In measured I-V characteristics of FETs, variability is a comprehensive effect caused by all the variables. We considered the comprehensive variations from all important sources of variation and established that more than 90% of the variation range in I-V characteristics, obtained through the analytical formulation of I-V, overlap with the experimental data for different channel length series. Basically, we are able to re-construct the variability in I-V of TFTs from the distribution functions of the relevant parameters. Large variability in device performance can overwhelm the design of circuits made using CNT-FETs and significantly challenge its reliability during operation. The work is quite beneficial in this context- first it will direct future research to control the processing conditions which can reduce the important sources of variability and second representing the variability in I-V of FETs through a distribution function of individual parameters in an analytical correlation will significantly ease the design and testing of circuits for different applications.

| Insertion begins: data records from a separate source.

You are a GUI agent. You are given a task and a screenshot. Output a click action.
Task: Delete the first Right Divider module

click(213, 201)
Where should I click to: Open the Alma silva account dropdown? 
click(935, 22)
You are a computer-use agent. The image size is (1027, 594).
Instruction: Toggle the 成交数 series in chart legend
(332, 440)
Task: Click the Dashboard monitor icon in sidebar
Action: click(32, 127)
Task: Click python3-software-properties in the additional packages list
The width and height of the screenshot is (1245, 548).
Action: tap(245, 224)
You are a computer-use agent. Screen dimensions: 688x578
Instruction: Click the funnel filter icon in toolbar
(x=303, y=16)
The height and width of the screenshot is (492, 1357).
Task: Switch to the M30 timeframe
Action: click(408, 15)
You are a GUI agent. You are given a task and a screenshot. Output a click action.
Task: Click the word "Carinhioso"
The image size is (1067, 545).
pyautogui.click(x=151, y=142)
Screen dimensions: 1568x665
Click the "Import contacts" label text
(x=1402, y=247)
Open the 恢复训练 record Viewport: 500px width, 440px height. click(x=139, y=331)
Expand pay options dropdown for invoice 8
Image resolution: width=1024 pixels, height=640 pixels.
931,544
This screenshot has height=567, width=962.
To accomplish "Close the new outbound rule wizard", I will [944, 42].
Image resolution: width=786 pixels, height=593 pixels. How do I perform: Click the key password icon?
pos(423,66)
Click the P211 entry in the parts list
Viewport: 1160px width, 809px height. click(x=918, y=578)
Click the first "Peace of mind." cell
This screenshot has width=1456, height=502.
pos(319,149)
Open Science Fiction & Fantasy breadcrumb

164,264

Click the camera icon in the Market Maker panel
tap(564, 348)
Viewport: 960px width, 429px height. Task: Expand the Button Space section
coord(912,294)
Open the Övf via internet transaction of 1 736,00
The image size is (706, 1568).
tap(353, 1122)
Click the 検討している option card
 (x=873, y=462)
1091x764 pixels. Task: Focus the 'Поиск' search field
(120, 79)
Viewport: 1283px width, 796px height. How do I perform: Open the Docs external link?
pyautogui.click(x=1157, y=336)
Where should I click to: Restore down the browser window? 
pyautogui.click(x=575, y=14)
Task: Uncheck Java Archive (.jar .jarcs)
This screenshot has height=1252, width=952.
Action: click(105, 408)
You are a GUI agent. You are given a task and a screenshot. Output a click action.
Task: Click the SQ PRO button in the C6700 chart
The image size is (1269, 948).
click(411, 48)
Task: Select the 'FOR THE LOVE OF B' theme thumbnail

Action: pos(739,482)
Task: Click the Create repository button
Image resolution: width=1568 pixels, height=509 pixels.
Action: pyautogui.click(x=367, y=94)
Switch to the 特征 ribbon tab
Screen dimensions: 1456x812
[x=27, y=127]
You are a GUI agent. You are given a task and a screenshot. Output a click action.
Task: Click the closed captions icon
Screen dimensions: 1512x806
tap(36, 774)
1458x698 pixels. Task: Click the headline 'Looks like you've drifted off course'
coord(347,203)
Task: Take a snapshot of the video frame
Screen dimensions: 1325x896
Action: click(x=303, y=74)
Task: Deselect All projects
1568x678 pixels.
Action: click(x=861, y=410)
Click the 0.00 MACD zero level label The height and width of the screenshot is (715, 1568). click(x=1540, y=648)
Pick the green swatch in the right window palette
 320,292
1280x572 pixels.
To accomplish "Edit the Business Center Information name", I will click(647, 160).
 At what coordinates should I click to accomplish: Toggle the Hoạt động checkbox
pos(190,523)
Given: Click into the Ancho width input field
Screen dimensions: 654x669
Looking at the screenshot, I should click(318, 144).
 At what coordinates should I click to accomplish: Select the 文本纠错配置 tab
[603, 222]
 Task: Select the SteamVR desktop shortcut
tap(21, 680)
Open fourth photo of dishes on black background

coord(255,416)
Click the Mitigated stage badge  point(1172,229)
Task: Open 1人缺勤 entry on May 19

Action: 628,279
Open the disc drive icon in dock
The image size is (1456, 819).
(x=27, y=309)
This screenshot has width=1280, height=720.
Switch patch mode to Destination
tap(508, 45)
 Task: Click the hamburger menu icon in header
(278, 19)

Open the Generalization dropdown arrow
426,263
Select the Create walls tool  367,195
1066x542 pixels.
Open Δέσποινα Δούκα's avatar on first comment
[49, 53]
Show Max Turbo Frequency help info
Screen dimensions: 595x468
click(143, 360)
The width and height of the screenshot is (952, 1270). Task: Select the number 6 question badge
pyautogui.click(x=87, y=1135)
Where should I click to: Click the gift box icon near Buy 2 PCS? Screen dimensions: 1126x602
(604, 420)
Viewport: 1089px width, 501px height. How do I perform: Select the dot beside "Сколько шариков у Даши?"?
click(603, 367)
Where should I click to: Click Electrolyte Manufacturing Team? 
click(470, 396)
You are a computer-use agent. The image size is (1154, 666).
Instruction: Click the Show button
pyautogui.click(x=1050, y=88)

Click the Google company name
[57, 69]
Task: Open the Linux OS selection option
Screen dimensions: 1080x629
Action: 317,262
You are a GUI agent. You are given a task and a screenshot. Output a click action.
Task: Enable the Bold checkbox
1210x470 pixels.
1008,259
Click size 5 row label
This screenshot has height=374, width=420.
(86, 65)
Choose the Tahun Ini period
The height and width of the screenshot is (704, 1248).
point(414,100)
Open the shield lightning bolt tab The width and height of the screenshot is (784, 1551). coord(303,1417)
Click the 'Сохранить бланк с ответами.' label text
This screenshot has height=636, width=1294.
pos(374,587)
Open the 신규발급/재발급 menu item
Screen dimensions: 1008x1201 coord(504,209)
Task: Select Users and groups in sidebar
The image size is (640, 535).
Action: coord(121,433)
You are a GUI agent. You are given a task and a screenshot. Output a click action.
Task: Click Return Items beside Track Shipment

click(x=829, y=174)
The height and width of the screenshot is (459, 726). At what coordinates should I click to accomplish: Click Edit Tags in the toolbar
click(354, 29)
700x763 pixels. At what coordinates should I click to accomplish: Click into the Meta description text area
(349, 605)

CNT-TFTs can be translated to flexible substrates or can be directly printed on flexible substrates. They can be used as low-cost gas sensors for monitoring different gases in low ppm and ppb level. The advantages of CNT-FETs based gas sensors mainly lie in their high sensitivity, fast response, and physical/chemical stability, which have enormous potential in pollution monitoring and industrial emission control. They also have high potential for artificial electronic skin, memory devices, stretchable electrode for actuators, etc. In all these cases, understanding and controlling variability for better performance reliability will be a key enabler.